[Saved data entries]

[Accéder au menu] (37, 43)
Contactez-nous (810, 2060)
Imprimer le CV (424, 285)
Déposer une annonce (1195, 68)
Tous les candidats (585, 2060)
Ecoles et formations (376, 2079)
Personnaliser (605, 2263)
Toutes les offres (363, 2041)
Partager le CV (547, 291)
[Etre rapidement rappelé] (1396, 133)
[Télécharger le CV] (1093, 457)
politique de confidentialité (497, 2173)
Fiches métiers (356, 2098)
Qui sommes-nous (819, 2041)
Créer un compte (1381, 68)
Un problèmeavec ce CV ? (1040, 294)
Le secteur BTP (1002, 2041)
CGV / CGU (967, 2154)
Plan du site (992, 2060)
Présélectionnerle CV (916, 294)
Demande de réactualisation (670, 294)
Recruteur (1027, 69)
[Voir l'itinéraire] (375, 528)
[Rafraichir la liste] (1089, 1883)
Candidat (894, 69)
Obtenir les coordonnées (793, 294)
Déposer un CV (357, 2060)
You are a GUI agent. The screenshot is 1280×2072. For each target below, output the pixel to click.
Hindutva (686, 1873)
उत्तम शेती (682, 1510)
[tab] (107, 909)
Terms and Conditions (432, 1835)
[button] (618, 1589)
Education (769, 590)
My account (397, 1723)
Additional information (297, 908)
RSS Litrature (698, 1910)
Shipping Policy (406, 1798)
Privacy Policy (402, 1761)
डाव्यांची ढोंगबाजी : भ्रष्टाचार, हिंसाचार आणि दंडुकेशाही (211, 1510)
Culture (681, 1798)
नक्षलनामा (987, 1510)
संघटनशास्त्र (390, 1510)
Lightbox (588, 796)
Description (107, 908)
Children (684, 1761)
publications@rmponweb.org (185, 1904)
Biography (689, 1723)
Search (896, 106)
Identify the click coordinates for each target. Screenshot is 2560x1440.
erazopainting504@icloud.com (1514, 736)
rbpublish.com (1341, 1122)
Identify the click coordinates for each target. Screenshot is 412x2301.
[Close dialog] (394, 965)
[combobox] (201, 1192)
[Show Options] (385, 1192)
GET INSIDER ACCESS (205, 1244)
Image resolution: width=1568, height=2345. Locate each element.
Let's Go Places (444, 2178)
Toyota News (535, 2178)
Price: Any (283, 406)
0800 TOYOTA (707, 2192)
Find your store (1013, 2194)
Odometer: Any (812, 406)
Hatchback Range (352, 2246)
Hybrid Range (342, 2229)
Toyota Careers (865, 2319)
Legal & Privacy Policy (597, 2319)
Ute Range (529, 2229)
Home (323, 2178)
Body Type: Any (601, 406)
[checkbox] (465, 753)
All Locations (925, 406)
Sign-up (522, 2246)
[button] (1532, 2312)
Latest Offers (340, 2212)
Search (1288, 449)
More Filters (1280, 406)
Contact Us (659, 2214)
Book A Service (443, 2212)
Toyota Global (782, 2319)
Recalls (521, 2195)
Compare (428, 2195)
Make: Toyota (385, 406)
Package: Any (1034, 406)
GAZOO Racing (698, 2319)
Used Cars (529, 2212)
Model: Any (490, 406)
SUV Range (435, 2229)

- **Requirement**
Please reproduce the data as it was given, with every line exact.

- **Response to the task**
[Accéder au menu] (37, 43)
Contactez-nous (810, 2060)
Imprimer le CV (424, 285)
Déposer une annonce (1195, 68)
Tous les candidats (585, 2060)
Ecoles et formations (376, 2079)
Personnaliser (605, 2263)
Toutes les offres (363, 2041)
Partager le CV (547, 291)
[Etre rapidement rappelé] (1396, 133)
[Télécharger le CV] (1093, 457)
politique de confidentialité (497, 2173)
Fiches métiers (356, 2098)
Qui sommes-nous (819, 2041)
Créer un compte (1381, 68)
Un problèmeavec ce CV ? (1040, 294)
Le secteur BTP (1002, 2041)
CGV / CGU (967, 2154)
Plan du site (992, 2060)
Présélectionnerle CV (916, 294)
Demande de réactualisation (670, 294)
Recruteur (1027, 69)
[Voir l'itinéraire] (375, 528)
[Rafraichir la liste] (1089, 1883)
Candidat (894, 69)
Obtenir les coordonnées (793, 294)
Déposer un CV (357, 2060)
You are a GUI agent. The screenshot is 1280×2072. For each target below, output the pixel to click.
Hindutva (686, 1873)
उत्तम शेती (682, 1510)
[tab] (107, 909)
Terms and Conditions (432, 1835)
[button] (618, 1589)
Education (769, 590)
My account (397, 1723)
Additional information (297, 908)
RSS Litrature (698, 1910)
Shipping Policy (406, 1798)
Privacy Policy (402, 1761)
डाव्यांची ढोंगबाजी : भ्रष्टाचार, हिंसाचार आणि दंडुकेशाही (211, 1510)
Culture (681, 1798)
नक्षलनामा (987, 1510)
संघटनशास्त्र (390, 1510)
Lightbox (588, 796)
Description (107, 908)
Children (684, 1761)
publications@rmponweb.org (185, 1904)
Biography (689, 1723)
Search (896, 106)
Identify the click coordinates for each target. Screenshot is 2560x1440.
erazopainting504@icloud.com (1514, 736)
rbpublish.com (1341, 1122)
Identify the click coordinates for each target. Screenshot is 412x2301.
[Close dialog] (394, 965)
[combobox] (201, 1192)
[Show Options] (385, 1192)
GET INSIDER ACCESS (205, 1244)
Image resolution: width=1568, height=2345. Locate each element.
Let's Go Places (444, 2178)
Toyota News (535, 2178)
Price: Any (283, 406)
0800 TOYOTA (707, 2192)
Find your store (1013, 2194)
Odometer: Any (812, 406)
Hatchback Range (352, 2246)
Hybrid Range (342, 2229)
Toyota Careers (865, 2319)
Legal & Privacy Policy (597, 2319)
Ute Range (529, 2229)
Home (323, 2178)
Body Type: Any (601, 406)
[checkbox] (465, 753)
All Locations (925, 406)
Sign-up (522, 2246)
[button] (1532, 2312)
Latest Offers (340, 2212)
Search (1288, 449)
More Filters (1280, 406)
Contact Us (659, 2214)
Book A Service (443, 2212)
Toyota Global (782, 2319)
Recalls (521, 2195)
Compare (428, 2195)
Make: Toyota (385, 406)
Package: Any (1034, 406)
GAZOO Racing (698, 2319)
Used Cars (529, 2212)
Model: Any (490, 406)
SUV Range (435, 2229)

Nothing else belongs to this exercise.